§ **What is required**:
Reproduce the data below verbatim, from the line containing "on the screen?" through the line containing "pyautogui.click(x=230, y=185)", including both of those lines.

§ **Dataset entries**:
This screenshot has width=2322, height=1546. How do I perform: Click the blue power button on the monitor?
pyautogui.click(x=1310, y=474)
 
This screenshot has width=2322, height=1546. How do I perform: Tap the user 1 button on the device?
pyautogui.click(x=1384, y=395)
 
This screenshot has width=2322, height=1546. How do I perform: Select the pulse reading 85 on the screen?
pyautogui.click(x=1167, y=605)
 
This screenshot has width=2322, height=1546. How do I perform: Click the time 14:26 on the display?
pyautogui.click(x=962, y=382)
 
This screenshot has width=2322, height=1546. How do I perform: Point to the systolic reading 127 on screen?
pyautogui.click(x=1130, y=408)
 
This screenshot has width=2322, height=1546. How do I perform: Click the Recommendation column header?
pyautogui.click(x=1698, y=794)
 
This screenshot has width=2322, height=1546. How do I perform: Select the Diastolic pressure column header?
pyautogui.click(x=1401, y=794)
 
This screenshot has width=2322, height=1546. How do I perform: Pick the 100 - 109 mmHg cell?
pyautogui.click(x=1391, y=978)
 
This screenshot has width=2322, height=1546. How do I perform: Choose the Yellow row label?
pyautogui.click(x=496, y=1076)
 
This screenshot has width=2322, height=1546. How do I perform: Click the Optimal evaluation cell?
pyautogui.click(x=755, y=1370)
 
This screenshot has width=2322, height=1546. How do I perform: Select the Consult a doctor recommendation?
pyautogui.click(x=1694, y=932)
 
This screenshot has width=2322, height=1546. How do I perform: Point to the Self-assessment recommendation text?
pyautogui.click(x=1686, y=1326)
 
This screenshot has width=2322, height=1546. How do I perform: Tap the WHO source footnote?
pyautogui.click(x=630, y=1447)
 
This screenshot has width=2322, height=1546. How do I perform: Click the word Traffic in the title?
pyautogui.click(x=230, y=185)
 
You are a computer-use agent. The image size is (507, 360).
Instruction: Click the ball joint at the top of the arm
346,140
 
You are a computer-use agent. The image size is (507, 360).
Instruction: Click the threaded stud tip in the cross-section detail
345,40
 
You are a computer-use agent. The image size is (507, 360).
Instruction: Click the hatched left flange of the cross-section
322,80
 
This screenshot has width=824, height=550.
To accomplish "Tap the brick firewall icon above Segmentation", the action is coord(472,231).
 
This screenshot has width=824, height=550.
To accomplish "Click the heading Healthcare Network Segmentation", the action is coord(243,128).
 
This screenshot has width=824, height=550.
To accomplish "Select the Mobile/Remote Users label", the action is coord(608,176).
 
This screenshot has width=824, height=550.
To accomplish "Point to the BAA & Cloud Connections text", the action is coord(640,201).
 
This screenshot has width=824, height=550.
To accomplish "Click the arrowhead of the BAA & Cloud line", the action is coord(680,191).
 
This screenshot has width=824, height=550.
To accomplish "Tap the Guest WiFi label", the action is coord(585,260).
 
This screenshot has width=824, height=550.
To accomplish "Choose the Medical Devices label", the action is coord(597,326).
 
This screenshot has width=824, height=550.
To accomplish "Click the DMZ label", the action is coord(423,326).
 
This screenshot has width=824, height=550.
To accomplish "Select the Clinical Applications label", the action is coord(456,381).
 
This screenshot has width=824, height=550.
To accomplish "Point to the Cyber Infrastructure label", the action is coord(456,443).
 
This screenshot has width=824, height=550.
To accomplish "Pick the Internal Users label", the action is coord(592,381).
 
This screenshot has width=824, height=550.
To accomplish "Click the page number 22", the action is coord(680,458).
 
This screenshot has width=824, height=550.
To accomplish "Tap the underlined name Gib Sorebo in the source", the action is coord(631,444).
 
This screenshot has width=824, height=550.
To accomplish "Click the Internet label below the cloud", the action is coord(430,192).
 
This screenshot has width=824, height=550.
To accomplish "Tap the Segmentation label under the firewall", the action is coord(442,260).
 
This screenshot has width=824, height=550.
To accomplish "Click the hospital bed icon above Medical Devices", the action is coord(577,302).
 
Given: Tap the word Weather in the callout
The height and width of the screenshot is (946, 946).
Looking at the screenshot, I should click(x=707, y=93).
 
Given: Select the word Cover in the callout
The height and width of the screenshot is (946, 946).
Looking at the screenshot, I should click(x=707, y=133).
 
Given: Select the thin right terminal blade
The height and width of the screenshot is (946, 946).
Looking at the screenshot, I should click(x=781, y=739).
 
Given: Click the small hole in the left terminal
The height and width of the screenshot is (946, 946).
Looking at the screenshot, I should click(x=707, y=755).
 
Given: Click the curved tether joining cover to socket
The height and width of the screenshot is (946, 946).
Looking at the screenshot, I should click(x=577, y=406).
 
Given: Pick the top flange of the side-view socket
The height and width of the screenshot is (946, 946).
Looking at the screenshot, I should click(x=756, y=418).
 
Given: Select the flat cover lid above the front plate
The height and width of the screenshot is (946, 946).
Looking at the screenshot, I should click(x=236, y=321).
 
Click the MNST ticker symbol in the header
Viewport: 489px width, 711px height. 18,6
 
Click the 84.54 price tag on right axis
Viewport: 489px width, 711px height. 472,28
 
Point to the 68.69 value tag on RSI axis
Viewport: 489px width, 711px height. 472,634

§ **Result of this exercise**:
This screenshot has width=2322, height=1546. How do I perform: Select the pulse reading 85 on the screen?
pyautogui.click(x=1167, y=605)
 
This screenshot has width=2322, height=1546. How do I perform: Click the time 14:26 on the display?
pyautogui.click(x=962, y=382)
 
This screenshot has width=2322, height=1546. How do I perform: Point to the systolic reading 127 on screen?
pyautogui.click(x=1130, y=408)
 
This screenshot has width=2322, height=1546. How do I perform: Click the Recommendation column header?
pyautogui.click(x=1698, y=794)
 
This screenshot has width=2322, height=1546. How do I perform: Select the Diastolic pressure column header?
pyautogui.click(x=1401, y=794)
 
This screenshot has width=2322, height=1546. How do I perform: Pick the 100 - 109 mmHg cell?
pyautogui.click(x=1391, y=978)
 
This screenshot has width=2322, height=1546. How do I perform: Choose the Yellow row label?
pyautogui.click(x=496, y=1076)
 
This screenshot has width=2322, height=1546. How do I perform: Click the Optimal evaluation cell?
pyautogui.click(x=755, y=1370)
 
This screenshot has width=2322, height=1546. How do I perform: Select the Consult a doctor recommendation?
pyautogui.click(x=1694, y=932)
 
This screenshot has width=2322, height=1546. How do I perform: Point to the Self-assessment recommendation text?
pyautogui.click(x=1686, y=1326)
 
This screenshot has width=2322, height=1546. How do I perform: Tap the WHO source footnote?
pyautogui.click(x=630, y=1447)
 
This screenshot has width=2322, height=1546. How do I perform: Click the word Traffic in the title?
pyautogui.click(x=230, y=185)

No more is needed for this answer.